In [1]:
%%time

from antifraud import read_adj_dict_from_file, read_into_list_of_tuples
from graph_algorithms import Graph

# set file names
batch  = '../paymo_input/batch_payment.txt'
stream = '../paymo_input/stream_payment.txt'

# Read files
# Turn on verboisity to see the lines that did not conform to the csv format (Note: 
# it's the same 5 or so lines over and over again)
batch0 = read_adj_dict_from_file (batch, verbose = False)
stream = read_into_list_of_tuples (stream, verbose = False) 

# attach
batch = Graph (batch0)

CPU times: user 13.6 s, sys: 391 ms, total: 14 s
Wall time: 14 s


In [8]:
%%time

# 1st order adjacent lists
adj_ex = batch0.copy ()
# inclusive version
adj = adj_ex.copy ()
for key in adj.keys ():
    adj [key].add (key)   # adds itself (separated by deg 0)
    
    
    
# building degree 2 adjacent lists
adj2 = {}      # degs 0, 1, & 2
for key in adj_ex.keys ():
    tmp = set ()
    for node in adj_ex [key]:
        tmp.update (adj_ex [node])
    adj2 [key] = tmp


CPU times: user 16.4 s, sys: 27.9 ms, total: 16.4 s
Wall time: 16.4 s


# Check if adj2 is truly inclusive

In [10]:
def is_inclusive (adj, adj2):
    for key in adj.keys ():
        if key not in adj2 [key]:
            print ('key {} is not found in adj [key]'.format (key))
            return False
        if not adj [key].issubset (adj2 [key]):
            print ('adj [{}] is not a subset of adj [key]'.format (key))
            return False
    return True
is_inclusive (adj, adj2)

True

In [3]:
len (stream)

2999997

In [14]:
%%time

k = 1
total = 0
for pair in stream:
    if batch.distance (*pair, n = 4) > -1:
        total += 1
    if k == 1000:
        break
    k += 1
    
print (total, end = '\n\n')    

934

CPU times: user 9.85 s, sys: 2.82 ms, total: 9.85 s
Wall time: 9.85 s


In [15]:
%%time

k = 1
total = 0
for pair in stream:
    if batch.distance_lt_n (*pair, n = 4) == True:
        total += 1
    if k == 1000:
        break
    k += 1
    
print (total, end = '\n\n')    

934

CPU times: user 5.76 s, sys: 49 µs, total: 5.76 s
Wall time: 5.76 s


In [17]:
%%time

# Check if distance & distance_lt_n give inconsistent answers

k = 1
total = 0
for pair in stream:
    lt4 = batch.distance (*pair, n = 4) > -1
    if batch.distance_lt_n (*pair, n = 4) != lt4:
        total += 1
        print (pair)
    if k == 1000:
        break
    k += 1
    
print ('Number of inconsistent pairs: ', total, end = '\n\n')    

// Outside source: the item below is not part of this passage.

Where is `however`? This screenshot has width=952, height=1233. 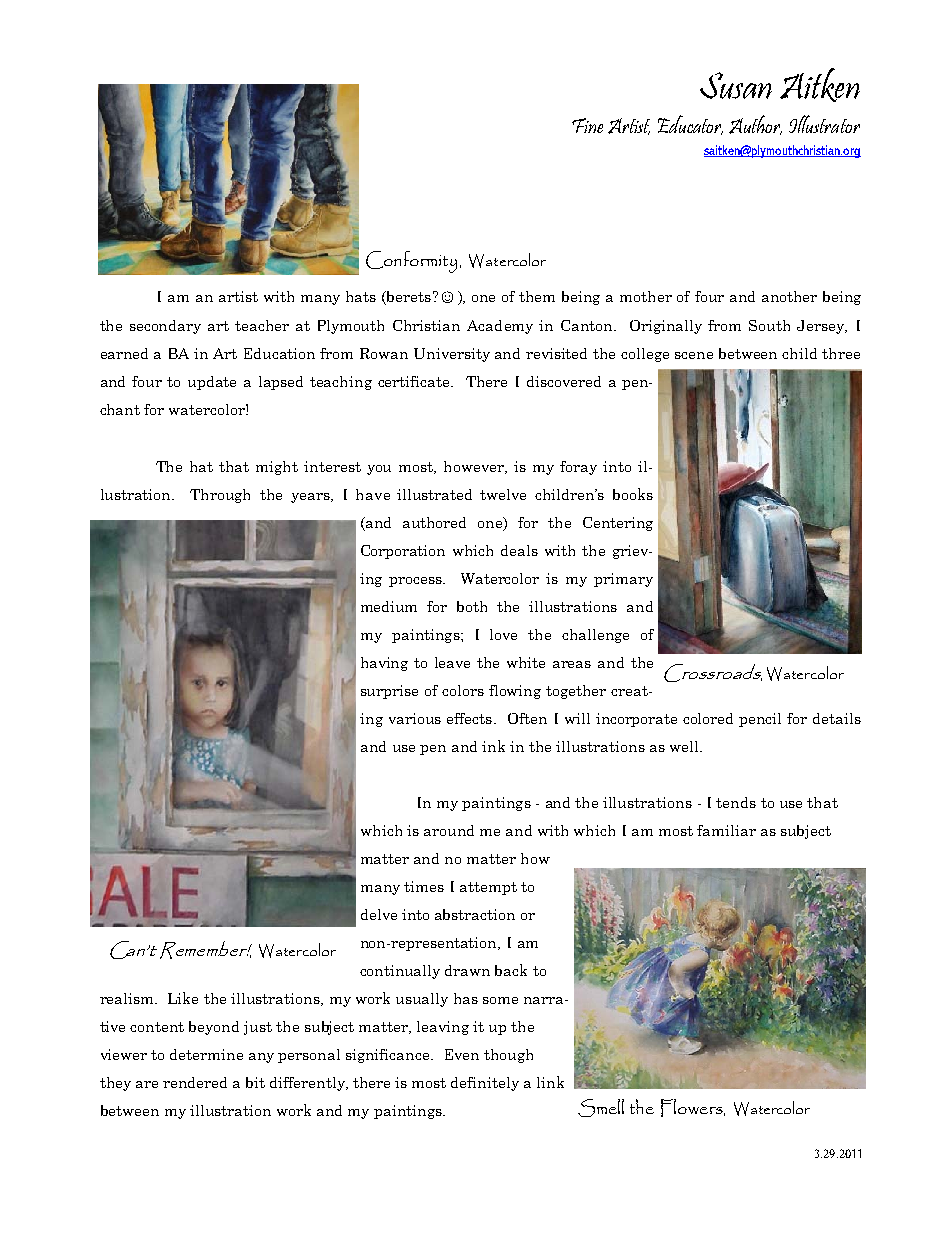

Number of inconsistent pairs:  0

CPU times: user 15.5 s, sys: 52 µs, total: 15.5 s
Wall time: 15.5 s


In [22]:
elem = 52575
find = '1b' # elem
print (elem in batch.adj.keys ())
batch.next_degree_friends_sc ({elem}, find) # == next_degree_friends (batch0, {elem})

True


{8683, 52575, 75059}

# Building new distance functions

## deg 2 or less

In [57]:
def if_lte_deg2 (adj, adj2, pair):
    a, b = pair
    
    if a == b:
        return True
    elif a not in adj.keys () or b not in adj.keys ():
        return False
    elif a in adj [b]:
        return True
    else:
        return a in adj2 [b]

In [65]:
%%time

# Check if if_lte_deg2 & distance_lt_n (n=2) give inconsistent answers

k = 1
total = 0
for pair in stream:
    if if_lte_deg2 (adj, adj2, pair) != batch.distance_lt_n (*pair, n = 2):
        total += 1
        print (pair)
    if k == 100000:
        break
    k += 1
    
print ('Number of inconsistent pairs: ', total, end = '\n\n')    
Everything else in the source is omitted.